Work required = The goal is a clean copy of all the data below, with pictures dropped and everything else retyped exactly.
· · · ·
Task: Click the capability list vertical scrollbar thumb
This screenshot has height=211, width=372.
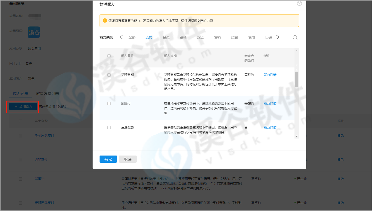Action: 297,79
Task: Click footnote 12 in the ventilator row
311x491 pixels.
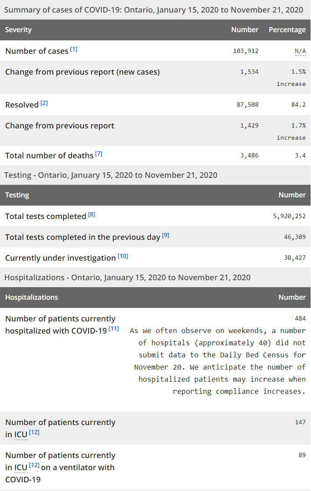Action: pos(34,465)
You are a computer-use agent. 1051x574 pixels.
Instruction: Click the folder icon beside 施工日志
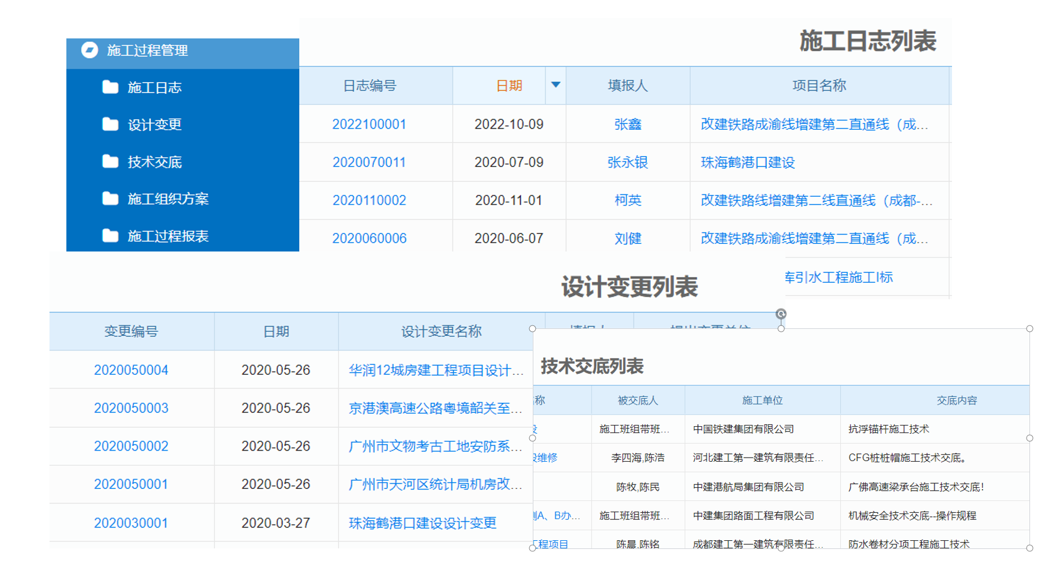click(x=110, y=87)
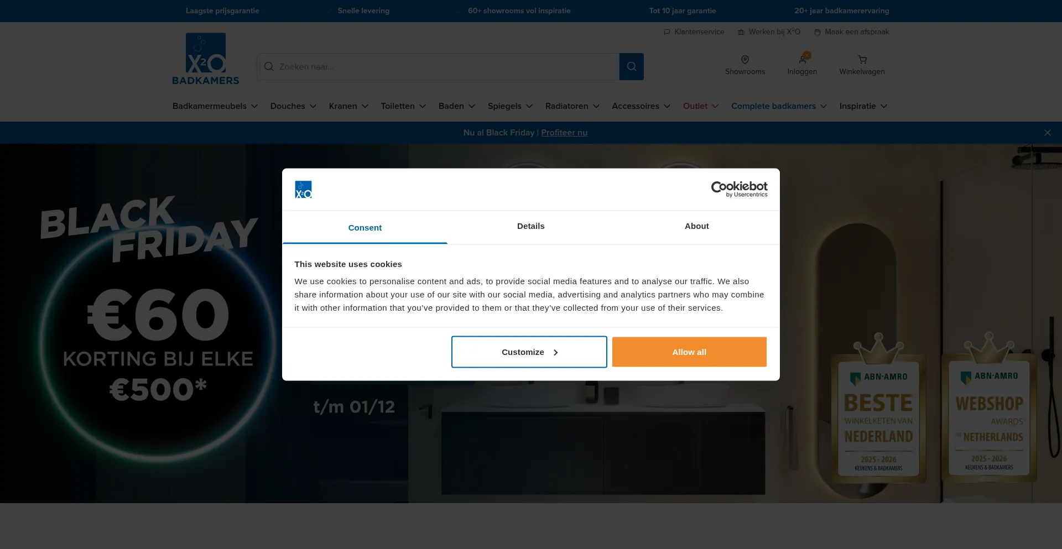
· · · ·
The completed task =
Task: Click the capability list vertical scrollbar thumb
This screenshot has height=211, width=372.
Action: 297,79
Task: Click footnote 12 in the ventilator row
311x491 pixels.
Action: pos(34,465)
You are a computer-use agent. 1051x574 pixels.
Instruction: Click the folder icon beside 施工日志
click(x=110, y=87)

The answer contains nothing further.